On the improvement of the in-place merge algorithm parallelization

TL;DR

This paper introduces new parallelization techniques for in-place merge algorithms, including median finding, data division strategies, and in-place swapping, resulting in significant speedups for large arrays.

Contribution

The paper proposes novel algorithms and strategies to improve parallel in-place merging, reducing data movement and enhancing speedup efficiency.

Findings

Significant speedup for arrays larger than 1000 elements

Effective in-place swapping with linear shifting algorithm

New median-finding algorithm for partitioning

Abstract

In this paper, we present several improvements in the parallelization of the in-place merge algorithm, which merges two contiguous sorted arrays into one with an O(T) space complexity (where T is the number of threads).

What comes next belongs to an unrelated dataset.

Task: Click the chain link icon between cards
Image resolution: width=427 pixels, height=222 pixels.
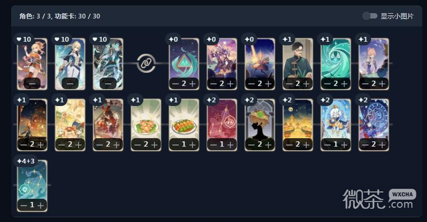Action: [146, 63]
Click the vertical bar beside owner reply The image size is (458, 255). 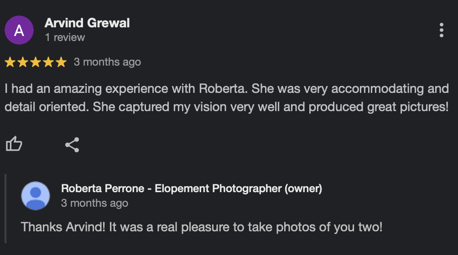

The approach divides the two arrays into as many pairs of partitions as there are threads available; such that each thread can later merge a pair of partitions independently of the others. We extend the existing method by proposing a new algorithm to find the median of two partitions. Additionally, we provide a new strategy to divide the input arrays where we minimize the data movement, but at the cost of making this stage sequential. Finally, we provide the so-called linear shifting algorithm that swaps two partitions in-place with contiguous data access. We emphasize that our approach is straightforward to implement and that it can also be used for external (out of place) merging. The results demonstrate that it provides a significant speedup compared to sequential executions, when the size of the arrays is greater than a thousand elements.